--- Raw data ---

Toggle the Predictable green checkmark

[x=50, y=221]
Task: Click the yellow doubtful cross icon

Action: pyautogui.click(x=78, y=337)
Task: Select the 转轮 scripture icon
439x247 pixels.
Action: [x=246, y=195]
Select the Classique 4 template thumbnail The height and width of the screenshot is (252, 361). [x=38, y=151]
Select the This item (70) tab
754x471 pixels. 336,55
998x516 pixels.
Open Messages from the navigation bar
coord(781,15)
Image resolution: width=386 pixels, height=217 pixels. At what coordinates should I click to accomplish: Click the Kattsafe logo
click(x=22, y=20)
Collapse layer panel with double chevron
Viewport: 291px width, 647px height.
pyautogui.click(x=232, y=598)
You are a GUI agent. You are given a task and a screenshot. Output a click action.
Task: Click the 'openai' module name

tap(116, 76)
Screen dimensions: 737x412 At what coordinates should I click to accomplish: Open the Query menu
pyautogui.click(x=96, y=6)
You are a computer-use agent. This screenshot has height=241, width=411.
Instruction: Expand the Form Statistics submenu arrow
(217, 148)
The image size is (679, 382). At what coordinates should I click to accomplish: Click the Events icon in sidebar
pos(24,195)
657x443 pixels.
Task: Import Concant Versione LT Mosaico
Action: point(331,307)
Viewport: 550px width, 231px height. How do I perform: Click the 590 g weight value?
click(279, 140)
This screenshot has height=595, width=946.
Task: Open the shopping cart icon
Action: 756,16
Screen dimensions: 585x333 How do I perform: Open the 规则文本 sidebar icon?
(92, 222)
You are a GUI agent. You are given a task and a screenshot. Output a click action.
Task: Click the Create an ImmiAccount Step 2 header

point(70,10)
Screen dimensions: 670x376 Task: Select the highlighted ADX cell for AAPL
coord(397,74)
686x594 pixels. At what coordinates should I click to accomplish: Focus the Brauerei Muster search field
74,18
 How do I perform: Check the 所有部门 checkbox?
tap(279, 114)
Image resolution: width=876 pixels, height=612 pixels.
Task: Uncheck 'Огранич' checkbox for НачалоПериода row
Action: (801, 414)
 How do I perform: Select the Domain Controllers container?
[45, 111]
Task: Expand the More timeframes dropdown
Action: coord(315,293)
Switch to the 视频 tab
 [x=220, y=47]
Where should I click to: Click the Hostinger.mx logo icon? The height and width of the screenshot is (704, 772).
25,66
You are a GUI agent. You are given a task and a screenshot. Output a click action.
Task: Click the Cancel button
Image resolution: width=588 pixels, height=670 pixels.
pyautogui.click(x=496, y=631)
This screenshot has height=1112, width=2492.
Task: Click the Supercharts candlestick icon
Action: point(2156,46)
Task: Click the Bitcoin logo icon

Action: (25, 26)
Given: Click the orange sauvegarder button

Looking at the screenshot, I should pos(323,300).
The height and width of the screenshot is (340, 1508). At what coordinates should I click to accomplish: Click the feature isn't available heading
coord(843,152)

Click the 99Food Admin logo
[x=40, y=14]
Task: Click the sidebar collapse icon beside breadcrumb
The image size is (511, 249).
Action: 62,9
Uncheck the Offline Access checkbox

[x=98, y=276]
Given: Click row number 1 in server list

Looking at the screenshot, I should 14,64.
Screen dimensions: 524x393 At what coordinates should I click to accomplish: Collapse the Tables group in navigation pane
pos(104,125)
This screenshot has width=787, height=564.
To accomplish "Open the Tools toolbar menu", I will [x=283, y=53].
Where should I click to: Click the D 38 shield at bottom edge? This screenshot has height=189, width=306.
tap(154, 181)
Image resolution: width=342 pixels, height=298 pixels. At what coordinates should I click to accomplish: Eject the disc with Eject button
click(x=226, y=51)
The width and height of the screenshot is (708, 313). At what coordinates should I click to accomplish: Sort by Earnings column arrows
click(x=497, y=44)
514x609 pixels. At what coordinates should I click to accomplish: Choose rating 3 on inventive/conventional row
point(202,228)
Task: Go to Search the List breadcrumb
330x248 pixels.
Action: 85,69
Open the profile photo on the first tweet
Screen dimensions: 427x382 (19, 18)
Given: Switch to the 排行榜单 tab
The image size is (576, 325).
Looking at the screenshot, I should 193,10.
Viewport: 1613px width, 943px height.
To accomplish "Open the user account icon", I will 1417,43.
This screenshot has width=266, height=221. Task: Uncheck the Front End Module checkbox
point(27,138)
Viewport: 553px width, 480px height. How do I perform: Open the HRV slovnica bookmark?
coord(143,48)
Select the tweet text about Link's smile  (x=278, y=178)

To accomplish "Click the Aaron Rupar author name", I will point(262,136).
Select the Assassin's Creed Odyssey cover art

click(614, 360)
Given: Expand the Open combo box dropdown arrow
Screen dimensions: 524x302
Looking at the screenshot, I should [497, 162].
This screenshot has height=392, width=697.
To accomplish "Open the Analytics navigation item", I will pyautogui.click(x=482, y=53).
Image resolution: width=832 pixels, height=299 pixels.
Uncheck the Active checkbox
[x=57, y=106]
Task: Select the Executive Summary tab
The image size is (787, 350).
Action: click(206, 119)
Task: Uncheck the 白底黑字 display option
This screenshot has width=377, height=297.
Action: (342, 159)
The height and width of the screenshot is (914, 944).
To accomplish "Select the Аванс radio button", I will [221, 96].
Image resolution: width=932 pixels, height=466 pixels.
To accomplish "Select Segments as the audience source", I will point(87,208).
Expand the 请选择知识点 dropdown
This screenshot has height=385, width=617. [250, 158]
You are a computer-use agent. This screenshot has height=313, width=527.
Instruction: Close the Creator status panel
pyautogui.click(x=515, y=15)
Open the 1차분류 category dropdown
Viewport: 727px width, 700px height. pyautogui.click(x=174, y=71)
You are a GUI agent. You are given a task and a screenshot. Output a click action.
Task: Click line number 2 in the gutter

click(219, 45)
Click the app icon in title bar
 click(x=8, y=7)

---

Would you print the line containing "Image resolution: width=932" and every line after it up to the end of the listing above, exactly, and nothing else?

Image resolution: width=932 pixels, height=466 pixels.
To accomplish "Select Segments as the audience source", I will point(87,208).
Expand the 请选择知识点 dropdown
This screenshot has height=385, width=617. [250, 158]
You are a computer-use agent. This screenshot has height=313, width=527.
Instruction: Close the Creator status panel
pyautogui.click(x=515, y=15)
Open the 1차분류 category dropdown
Viewport: 727px width, 700px height. pyautogui.click(x=174, y=71)
You are a GUI agent. You are given a task and a screenshot. Output a click action.
Task: Click line number 2 in the gutter

click(219, 45)
Click the app icon in title bar
 click(x=8, y=7)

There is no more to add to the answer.